Erdoğan, cumhurbaşkanlığı seçimindeki 50+1 tartışmalarına ilişkin şunları söyledi: Bunların hepsi yalan dolan bu konuyla ilgili karar merci parlamentodur. Parlamento değişikliğe giderse gider adımda ona göre atılır. Parlamento bu konuyla ilgili daha önce karar verdi. Yeni bir karar verir mi onu da görürüz.
Cumhurbaşkanı Erdoğan, MHP Genel Başkanı Devlet Bahçeli’yi Beştepe'de kabul etti. Erdoğan-Bahçeli göüşmesi 45 dakika sürdü.
Geçen hafta Cumhurbaşkanı Erdoğan’la yüz yüze görüşen Saadet Partisi Genel Başkanı Temel Karamollaoğlu, şu ifadeleri kullanmıştı:
istemde revizyon düşünmüyor. Sadece “50+1'in mahsurlu olduğunu anladık. 50+1'i o zaman bu kadar sıkı bir şeye bağlamamamız gerekirmiş. Onun farkına vardık.
Bahçeli dünkü grup toplantısında, "Yüzde 50+1 oy sistemini eleştirenleri makul görmemiz mümkün değildir. 50+1 cumhurbaşkanlığı sisteminin mihveridir" ifadelerini kullanmıştı.
Bahçeli şunları söylemişti:
Cumhurbaşkanlığı Hükümet Sistemi milli bekanın güvencesi, milli birlik ve dayanışmanın sırrıdır. Bu sistemin meşruiyet temeli yüzde 50+1'dir. Cumhurbaşkanlığı Hükümet Sistemi’nde Cumhurbaşkanı doğrudan halk tarafından seçildiği ve hükümet TBMM’den güvenoyu almadığı için “yönetimde istikrar” ilkesi kendiliğinden gerçekleşmiştir. Bu itibarla yüzde 50+1 oyla Cumhurbaşkanı seçilmesi çoğulcu demokrasinin dünyaya emsal teşkil edecek, model olacak bir şeklidir.

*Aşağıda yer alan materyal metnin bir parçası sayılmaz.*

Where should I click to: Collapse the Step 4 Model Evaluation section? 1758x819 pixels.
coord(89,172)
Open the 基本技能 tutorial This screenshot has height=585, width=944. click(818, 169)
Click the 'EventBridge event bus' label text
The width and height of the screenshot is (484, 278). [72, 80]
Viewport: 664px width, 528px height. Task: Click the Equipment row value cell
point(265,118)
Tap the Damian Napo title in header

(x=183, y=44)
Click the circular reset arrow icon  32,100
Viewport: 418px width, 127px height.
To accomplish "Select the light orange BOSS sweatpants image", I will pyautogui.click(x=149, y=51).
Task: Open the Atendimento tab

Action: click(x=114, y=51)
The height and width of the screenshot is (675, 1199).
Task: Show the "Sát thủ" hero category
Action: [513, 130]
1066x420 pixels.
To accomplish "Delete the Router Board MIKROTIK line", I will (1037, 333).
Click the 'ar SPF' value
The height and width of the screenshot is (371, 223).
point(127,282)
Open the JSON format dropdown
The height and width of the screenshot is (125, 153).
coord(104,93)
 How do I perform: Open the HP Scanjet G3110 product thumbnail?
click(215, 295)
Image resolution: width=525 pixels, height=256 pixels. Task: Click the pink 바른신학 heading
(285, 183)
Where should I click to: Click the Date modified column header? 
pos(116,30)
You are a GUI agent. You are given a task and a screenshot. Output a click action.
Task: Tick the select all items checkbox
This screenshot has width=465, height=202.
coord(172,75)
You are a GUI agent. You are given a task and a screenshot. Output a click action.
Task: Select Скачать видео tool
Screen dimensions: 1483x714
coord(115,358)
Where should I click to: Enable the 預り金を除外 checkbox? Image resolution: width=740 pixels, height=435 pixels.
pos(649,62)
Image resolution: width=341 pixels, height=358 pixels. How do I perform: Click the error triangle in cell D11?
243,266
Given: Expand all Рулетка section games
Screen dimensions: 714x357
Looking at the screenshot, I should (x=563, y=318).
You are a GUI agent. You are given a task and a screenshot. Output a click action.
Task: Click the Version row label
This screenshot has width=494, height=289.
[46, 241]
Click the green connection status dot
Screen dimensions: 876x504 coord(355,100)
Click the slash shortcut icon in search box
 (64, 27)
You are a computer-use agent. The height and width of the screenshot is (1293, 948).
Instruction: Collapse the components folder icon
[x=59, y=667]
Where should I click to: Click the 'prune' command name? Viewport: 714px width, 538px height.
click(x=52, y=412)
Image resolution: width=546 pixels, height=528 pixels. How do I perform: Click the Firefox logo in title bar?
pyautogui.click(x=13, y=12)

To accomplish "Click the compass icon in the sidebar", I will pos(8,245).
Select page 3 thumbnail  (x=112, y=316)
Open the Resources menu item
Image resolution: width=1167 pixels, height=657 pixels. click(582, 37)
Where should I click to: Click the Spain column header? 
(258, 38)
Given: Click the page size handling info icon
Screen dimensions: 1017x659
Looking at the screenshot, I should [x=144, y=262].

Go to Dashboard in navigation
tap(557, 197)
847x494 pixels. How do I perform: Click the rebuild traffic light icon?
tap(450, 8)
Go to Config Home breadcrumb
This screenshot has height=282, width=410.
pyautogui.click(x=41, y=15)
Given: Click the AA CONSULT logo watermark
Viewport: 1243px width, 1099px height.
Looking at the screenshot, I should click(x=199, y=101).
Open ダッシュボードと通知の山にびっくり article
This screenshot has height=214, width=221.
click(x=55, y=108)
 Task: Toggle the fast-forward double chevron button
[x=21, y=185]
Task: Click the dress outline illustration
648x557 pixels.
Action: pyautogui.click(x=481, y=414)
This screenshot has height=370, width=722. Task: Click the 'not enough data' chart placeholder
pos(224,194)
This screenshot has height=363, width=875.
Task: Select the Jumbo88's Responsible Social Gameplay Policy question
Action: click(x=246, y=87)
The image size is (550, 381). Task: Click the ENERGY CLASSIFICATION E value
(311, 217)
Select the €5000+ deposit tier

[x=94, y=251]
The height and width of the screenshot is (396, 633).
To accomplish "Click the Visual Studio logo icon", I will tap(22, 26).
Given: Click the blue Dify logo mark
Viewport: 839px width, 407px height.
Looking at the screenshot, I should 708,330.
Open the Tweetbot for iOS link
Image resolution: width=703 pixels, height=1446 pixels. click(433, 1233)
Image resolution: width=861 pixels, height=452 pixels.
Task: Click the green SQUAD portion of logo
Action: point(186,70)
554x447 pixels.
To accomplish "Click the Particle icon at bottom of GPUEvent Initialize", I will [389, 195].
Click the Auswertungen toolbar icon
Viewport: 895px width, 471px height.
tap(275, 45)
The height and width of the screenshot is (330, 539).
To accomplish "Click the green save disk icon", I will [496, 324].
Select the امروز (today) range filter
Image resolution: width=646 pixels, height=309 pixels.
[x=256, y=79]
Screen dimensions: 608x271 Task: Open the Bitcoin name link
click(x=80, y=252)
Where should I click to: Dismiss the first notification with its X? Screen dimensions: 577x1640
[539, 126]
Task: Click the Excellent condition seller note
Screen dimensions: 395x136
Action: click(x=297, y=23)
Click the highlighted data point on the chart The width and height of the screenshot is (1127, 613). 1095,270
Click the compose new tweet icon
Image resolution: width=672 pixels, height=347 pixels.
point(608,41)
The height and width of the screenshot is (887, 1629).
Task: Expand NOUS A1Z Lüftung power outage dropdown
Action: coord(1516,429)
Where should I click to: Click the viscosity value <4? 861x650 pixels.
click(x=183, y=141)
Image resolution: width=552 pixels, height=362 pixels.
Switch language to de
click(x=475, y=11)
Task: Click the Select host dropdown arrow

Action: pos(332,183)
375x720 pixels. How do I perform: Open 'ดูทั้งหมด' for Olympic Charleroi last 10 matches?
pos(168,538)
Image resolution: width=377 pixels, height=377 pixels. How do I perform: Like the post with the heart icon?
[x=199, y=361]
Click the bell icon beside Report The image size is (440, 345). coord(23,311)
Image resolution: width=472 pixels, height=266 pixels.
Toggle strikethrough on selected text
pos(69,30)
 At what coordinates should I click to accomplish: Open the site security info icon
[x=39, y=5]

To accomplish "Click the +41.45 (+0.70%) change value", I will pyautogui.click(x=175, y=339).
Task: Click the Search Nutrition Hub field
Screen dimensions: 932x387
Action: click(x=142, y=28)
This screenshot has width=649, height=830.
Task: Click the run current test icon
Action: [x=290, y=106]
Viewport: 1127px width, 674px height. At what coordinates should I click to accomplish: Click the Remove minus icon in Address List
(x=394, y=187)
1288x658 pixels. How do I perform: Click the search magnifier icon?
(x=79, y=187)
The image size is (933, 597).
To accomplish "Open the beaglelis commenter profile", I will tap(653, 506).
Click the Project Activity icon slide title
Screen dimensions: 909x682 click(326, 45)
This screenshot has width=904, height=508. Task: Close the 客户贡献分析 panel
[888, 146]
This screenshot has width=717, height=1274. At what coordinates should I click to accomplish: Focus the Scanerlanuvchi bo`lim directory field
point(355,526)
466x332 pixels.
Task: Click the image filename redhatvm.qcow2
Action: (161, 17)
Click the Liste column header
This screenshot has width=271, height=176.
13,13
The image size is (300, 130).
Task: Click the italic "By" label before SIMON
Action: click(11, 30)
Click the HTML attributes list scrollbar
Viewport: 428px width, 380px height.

BİZE GÖRE BU TARTIŞMA GEREKSİZDİR
Dikkat buyurunuz, milletvekili seçmiyoruz, belediye başkanı seçmiyoruz, muhtar seçmiyoruz, cumhurun bütününü temsil edecek Cumhurbaşkanı seçiyoruz. Yüzde 50+1 oy nisabını eleştirenleri anlayışla karşılamamız, bunu felaket olarak yorumlayan karamsarları makul bulmamız abesle iştigaldir. Cumhurbaşkanlığı Yüksek İstişare Kurulu Üyesi Sayın Cemil Çiçek, yüzde 50+1’in hem bugün hem de gelecekte önemli sıkıntılara sebebiyet vereceğini, Türkiye’yi bir kaosa sürükleyeceğini iddia ediyor. Bu tuhaf ve tahrip gücü yüksek sözlerin benzerini Türkiye’nin istikrarsızlığa gömülmesini, siyasi anlaşmazlıkların içine düşmesini isteyen çevreler de ileri sürüyor. Sayın Çiçek, sizin kafanızda, dilinizin altında sakladığınız bir oran var mıdır? Varsa ne zaman açıklamayı düşünüyorsunuz? Açıkla da bilelim, niyetini öğrenelim. Türkiye’nin kaostan, işgalden, imhadan kıl payı kurtulduğunu ne çabuk hafıza kayıtlarınızdan çıkardınız? Buradan nereye ulaşmaya, ne yapmaya, kimlere şirin görünmeye çalışıyorsunuz? FETÖ’cü Fehmi Koru da aynı şeyleri söylüyor, farkında mısınız? Yüzde 50+1 kaos olmasın diye belirlendi, bunu da mı inkar ediyorsunuz? Altı partinin güçlendirilmiş parlamenter sistem arayışları için seri toplantılar düzenlediği bir dönemde, tesadüfe bakınız ki, Sayın Çiçek’in beyanatı her anlamda dikkat çekicidir. Ve bize göre kuşku vericidir. Hem teorik olarak hem fiili uygulamaları açısından Cumhurbaşkanı’nın yüzde 50+1 oyla seçilmesi meşruiyet sancılarını baştan ortadan kaldıracak, demokrasi güvenliğini de temin ve teyit edecektir. Yüzde 50+1, Cumhurbaşkanlığı Hükümet Sistemi’nin mihveridir, ne var ki buradan başlayacak bir tartışma, hatta taviz yeni yönetim sisteminin işleyiş ve ilerleyişini melezleştirip sakatlayacaktır. Bize göre bu tartışma gereksiz ve şu an için yersizdir. Henüz yapmamız gereken pek çok şey vardır.